(BRIEF):
Return, from the lines below, each one that includes the word "checkbox".

(DATA LISTING):
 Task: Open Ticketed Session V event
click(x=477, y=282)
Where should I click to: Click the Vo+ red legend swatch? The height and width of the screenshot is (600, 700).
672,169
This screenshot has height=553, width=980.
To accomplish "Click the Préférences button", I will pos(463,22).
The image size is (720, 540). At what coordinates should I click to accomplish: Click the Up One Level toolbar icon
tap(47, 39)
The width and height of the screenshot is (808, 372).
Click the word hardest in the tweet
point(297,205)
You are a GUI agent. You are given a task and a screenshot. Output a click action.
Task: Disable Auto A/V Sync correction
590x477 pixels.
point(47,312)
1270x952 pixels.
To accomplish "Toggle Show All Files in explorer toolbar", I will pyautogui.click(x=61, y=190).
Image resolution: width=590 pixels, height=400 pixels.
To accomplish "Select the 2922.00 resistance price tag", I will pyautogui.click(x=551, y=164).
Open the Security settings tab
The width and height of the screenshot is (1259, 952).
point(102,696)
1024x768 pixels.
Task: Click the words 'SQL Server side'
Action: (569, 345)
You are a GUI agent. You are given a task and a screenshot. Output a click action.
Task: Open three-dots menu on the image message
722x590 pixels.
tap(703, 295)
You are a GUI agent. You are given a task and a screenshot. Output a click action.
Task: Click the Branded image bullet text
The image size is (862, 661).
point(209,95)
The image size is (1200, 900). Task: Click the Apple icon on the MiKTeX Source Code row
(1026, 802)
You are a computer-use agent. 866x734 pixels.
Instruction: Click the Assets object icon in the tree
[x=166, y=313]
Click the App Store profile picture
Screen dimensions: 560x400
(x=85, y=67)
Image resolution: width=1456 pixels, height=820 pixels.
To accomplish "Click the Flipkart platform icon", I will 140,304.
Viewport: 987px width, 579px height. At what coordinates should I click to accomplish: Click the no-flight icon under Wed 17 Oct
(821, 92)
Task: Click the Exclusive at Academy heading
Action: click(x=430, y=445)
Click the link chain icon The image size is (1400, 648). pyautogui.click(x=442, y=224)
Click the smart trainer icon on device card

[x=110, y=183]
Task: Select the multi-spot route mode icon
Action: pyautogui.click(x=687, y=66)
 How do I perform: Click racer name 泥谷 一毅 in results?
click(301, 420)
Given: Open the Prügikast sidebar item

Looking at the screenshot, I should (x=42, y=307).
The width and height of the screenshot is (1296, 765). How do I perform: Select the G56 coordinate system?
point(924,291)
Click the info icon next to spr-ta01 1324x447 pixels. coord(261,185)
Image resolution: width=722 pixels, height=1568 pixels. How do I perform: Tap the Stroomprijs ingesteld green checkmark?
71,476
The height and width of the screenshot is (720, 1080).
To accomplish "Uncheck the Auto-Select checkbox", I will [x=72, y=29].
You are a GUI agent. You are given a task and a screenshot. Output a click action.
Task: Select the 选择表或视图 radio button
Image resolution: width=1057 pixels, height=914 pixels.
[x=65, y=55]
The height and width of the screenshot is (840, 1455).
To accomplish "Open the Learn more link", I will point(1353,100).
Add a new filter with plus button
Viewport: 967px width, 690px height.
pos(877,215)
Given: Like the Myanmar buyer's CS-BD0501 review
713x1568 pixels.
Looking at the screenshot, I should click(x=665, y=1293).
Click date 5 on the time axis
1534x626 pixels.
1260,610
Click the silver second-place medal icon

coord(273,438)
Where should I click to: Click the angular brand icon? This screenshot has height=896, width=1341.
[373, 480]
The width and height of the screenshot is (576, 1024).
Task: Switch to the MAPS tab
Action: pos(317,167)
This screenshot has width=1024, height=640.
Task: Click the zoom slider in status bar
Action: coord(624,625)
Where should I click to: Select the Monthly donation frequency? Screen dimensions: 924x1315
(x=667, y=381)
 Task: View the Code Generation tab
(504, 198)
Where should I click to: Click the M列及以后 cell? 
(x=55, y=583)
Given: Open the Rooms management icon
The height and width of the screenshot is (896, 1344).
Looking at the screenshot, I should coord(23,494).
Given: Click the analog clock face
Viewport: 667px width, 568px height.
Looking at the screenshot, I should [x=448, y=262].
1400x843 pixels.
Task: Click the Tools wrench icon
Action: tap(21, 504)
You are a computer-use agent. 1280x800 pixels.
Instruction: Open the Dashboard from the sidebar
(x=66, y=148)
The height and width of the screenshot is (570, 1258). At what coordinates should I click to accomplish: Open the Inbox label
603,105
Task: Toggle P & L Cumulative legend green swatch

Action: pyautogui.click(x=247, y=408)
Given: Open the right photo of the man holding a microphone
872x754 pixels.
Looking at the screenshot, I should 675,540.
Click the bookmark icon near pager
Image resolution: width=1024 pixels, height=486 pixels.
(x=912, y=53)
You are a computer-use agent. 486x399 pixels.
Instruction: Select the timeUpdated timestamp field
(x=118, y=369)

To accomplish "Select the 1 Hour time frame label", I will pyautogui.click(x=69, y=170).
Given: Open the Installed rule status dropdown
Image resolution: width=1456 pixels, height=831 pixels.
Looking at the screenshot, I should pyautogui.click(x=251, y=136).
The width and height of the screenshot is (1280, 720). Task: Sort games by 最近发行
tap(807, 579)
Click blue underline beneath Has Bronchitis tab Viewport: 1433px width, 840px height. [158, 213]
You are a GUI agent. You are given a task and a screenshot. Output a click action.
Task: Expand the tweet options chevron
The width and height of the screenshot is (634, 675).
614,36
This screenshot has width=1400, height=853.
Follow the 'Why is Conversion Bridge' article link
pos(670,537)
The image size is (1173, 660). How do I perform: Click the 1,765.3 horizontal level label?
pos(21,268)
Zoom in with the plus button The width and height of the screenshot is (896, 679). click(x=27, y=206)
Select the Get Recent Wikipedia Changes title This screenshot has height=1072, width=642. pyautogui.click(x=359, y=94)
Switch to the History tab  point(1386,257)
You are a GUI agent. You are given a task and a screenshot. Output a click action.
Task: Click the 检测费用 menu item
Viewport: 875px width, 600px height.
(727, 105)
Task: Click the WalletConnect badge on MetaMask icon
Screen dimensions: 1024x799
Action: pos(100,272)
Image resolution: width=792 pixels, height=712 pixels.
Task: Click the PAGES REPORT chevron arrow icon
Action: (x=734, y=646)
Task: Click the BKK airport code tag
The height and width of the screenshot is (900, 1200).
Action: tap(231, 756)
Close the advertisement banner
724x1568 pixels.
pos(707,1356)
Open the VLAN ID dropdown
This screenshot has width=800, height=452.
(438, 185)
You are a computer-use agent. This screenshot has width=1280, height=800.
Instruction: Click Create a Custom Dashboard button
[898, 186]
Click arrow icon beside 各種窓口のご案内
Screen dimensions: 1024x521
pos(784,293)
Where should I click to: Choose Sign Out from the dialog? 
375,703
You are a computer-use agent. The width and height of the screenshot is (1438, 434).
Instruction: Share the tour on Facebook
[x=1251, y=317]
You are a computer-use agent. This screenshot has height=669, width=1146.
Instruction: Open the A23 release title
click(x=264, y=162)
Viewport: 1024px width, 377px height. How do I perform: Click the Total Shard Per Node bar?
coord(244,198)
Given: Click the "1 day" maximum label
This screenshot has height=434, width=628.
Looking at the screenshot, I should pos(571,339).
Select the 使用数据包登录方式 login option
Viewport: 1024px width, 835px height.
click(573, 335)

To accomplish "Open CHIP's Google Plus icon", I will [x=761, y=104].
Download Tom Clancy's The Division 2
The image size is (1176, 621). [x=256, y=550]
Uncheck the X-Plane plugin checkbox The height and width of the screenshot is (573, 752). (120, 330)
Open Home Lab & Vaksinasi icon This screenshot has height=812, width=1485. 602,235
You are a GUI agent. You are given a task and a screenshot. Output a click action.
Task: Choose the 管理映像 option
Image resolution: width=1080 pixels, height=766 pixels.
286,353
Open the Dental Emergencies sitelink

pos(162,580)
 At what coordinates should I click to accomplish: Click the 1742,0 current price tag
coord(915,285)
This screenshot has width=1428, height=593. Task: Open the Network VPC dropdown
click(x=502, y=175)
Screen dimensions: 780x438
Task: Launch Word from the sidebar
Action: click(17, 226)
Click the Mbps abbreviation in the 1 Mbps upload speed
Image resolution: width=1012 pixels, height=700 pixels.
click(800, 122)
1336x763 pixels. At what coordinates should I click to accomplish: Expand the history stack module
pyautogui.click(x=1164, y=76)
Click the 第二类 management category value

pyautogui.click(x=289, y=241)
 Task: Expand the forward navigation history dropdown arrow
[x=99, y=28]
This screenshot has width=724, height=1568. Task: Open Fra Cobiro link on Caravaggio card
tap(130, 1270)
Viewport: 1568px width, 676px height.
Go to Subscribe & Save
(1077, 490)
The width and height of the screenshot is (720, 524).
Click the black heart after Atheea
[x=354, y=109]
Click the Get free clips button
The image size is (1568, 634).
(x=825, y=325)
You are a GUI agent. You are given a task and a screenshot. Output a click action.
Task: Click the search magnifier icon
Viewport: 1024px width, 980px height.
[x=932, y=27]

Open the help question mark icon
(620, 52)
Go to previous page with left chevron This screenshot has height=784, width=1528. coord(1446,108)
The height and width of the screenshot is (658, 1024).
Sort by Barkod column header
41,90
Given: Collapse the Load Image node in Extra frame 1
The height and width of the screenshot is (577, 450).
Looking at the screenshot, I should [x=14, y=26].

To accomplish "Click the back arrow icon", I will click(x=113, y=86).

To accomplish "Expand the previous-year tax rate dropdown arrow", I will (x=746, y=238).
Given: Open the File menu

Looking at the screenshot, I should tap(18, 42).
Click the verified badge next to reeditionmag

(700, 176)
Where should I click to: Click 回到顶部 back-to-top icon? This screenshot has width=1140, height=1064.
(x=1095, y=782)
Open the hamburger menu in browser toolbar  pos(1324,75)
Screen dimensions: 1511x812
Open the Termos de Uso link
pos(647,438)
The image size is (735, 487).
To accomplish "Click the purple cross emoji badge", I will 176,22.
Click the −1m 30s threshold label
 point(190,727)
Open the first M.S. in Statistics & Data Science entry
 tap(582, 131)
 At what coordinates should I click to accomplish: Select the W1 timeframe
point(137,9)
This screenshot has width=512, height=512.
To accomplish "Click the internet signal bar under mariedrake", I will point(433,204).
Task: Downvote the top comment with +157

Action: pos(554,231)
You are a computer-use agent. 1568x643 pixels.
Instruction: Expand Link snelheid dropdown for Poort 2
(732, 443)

(RESULT OF THE EXERCISE):
To accomplish "Uncheck the Auto-Select checkbox", I will [x=72, y=29].
Uncheck the X-Plane plugin checkbox The height and width of the screenshot is (573, 752). (120, 330)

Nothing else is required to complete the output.